■ Task objective
Please give back each entry below unaltered, leaving the pictures out.

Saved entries

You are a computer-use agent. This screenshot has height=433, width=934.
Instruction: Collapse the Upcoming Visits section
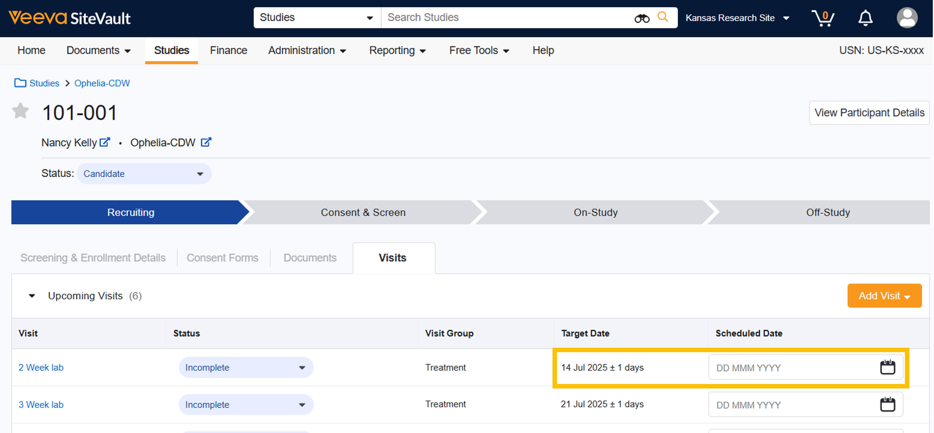point(32,296)
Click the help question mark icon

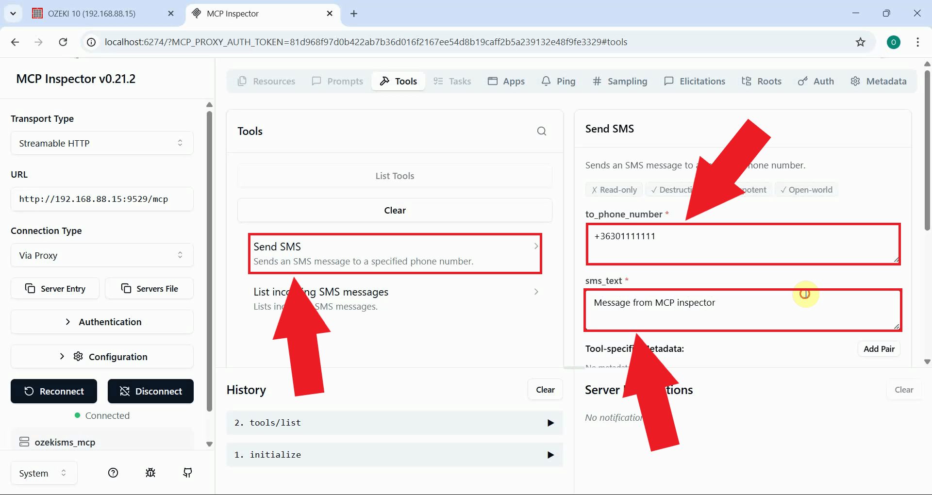tap(113, 473)
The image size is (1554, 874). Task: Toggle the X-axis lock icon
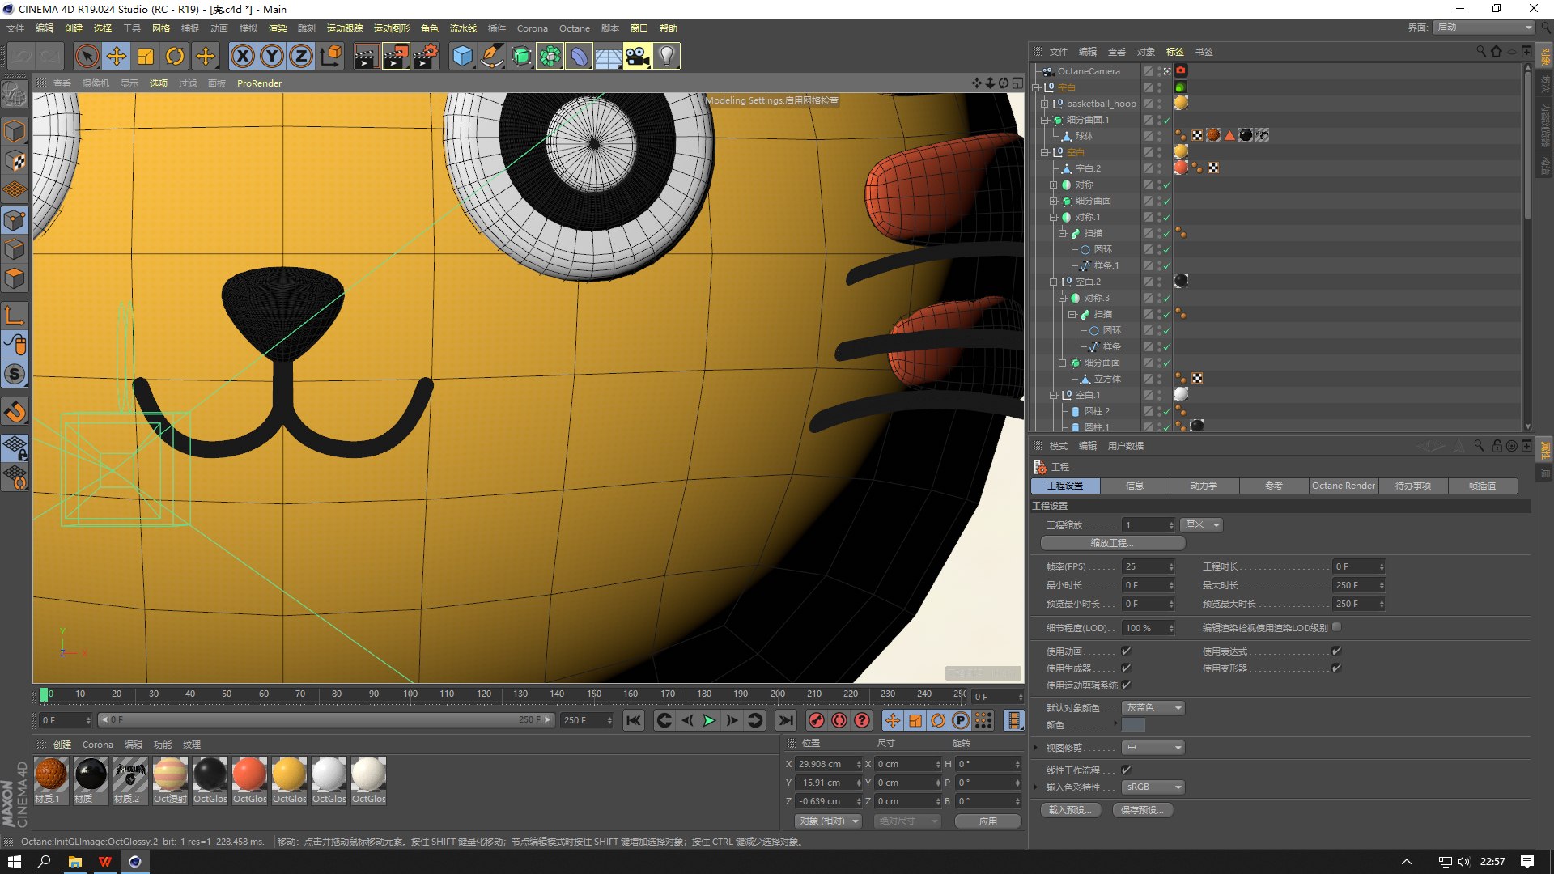click(242, 57)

■ Answer to the problem
You are a computer-use agent. This screenshot has height=433, width=934.
Instruction: Collapse the Upcoming Visits section
point(32,296)
Click the help question mark icon

tap(113, 473)
The image size is (1554, 874). Task: Toggle the X-axis lock icon
click(242, 57)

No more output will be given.